How much do you need

In short, you measure the length of the walls at the floor to determine how much trim is needed there. Measure any doorways, closet entries, transitions from your new floor to another floor in another room as well. If you’re taking notes, list each area separately, because each need has its own trim type. You might need just one kind of trim, and you might need five different kinds.

One often overlooked consideration is with any floating floor, usually a laminate floor. If you are installing a floating floor that goes more than 25 feet in any direction, it is always strongly recommended to divide that floor into smaller sections shorter than 25 feet, using a trim called a T-Mold to form the seam joining them. If that is your case, you will need to select where in your area it will be best to divide your floor with a trim piece, and measure that distance.

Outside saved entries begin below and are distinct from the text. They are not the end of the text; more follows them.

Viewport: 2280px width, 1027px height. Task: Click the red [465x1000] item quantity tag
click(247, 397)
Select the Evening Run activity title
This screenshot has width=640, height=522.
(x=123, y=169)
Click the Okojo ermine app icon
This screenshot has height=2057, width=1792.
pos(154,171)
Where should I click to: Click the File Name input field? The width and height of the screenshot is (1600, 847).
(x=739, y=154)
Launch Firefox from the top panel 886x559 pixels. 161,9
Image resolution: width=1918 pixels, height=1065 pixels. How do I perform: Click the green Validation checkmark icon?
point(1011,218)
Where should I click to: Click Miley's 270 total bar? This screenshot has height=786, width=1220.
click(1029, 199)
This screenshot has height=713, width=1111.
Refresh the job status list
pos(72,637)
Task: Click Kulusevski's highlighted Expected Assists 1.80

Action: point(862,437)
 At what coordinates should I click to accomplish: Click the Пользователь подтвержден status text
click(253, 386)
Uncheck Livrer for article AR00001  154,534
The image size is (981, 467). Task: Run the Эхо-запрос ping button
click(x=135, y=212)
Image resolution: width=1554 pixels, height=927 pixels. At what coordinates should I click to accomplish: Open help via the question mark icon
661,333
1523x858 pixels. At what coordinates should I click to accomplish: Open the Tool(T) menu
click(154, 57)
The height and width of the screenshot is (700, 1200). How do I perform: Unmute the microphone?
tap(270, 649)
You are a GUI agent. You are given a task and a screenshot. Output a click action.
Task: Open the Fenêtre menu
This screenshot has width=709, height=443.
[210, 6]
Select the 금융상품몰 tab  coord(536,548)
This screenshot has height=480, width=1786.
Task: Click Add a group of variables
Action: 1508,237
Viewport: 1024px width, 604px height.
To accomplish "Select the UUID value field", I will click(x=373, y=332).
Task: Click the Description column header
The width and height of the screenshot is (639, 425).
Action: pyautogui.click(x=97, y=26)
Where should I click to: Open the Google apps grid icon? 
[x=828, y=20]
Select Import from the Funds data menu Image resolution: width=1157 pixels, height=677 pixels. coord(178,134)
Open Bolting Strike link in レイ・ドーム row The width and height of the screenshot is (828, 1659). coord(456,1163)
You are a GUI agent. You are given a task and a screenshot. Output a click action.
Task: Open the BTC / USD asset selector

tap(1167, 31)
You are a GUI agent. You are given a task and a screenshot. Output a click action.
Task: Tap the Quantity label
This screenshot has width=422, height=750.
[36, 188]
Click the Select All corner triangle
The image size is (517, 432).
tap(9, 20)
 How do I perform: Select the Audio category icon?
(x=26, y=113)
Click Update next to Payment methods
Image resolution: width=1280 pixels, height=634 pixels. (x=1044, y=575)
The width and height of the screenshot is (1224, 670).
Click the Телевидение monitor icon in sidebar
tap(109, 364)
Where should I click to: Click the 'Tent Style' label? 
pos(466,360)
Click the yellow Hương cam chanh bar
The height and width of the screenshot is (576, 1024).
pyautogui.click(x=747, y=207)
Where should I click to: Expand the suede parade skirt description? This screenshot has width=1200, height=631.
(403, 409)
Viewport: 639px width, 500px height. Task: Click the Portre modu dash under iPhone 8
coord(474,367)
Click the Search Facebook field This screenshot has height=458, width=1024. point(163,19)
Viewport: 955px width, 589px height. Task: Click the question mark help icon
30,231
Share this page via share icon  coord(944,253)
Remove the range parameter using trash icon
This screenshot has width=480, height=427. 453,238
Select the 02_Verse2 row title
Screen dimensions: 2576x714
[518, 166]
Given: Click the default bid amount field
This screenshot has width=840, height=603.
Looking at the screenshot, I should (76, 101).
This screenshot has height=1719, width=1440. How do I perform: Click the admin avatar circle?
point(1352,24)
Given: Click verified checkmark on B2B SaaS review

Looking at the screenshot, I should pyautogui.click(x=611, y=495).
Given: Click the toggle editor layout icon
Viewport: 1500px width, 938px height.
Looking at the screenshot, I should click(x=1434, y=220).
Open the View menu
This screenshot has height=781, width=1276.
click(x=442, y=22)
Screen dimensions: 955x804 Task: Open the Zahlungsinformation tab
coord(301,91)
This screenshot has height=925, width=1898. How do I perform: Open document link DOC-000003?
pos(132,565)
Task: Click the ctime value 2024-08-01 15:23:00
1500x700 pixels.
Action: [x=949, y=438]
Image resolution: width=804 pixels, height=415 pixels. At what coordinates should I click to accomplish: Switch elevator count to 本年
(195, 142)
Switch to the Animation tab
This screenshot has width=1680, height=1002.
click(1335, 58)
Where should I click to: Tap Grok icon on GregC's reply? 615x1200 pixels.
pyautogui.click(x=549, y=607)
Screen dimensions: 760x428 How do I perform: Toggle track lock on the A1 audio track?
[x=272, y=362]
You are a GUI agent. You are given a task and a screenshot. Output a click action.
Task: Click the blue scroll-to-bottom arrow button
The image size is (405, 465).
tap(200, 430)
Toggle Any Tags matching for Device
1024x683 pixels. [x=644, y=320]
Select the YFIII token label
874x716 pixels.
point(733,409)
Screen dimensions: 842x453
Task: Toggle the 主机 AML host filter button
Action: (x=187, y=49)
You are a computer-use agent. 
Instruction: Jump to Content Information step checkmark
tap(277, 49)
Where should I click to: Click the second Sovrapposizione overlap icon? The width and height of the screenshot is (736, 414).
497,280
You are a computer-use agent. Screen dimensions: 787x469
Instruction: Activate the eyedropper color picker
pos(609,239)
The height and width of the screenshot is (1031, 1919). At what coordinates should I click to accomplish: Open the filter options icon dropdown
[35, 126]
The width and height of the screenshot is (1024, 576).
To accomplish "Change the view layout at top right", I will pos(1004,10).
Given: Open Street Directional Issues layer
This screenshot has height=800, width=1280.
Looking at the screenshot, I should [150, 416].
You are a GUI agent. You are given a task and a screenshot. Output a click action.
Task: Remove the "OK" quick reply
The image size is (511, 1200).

We recommend adding about 10% to your order of any type of trim to cover any mistakes that could occur in measuring, cutting, staining, or any other things that might come up. Trims generally come in lengths of 72″, 84″ or 96″. Since it is unlikely that your needs will divide exactly by the offered trim lengths, if you need just a few pieces of any trim, then you will probably have your 10% just with the extra on your last piece.

 

Installation tips

We will look at any specific tips we may have for each trim in detail separately, but there are a few general tips we want to share for all of them.

Depending on the style, trims are either attached to your walls or your subfloor, almost never* to the actual flooring you are installing. Remember that the floor may move due to temperatures. The trim is designed to hide that movement underneath, not to move with the floor and pull away from your wall.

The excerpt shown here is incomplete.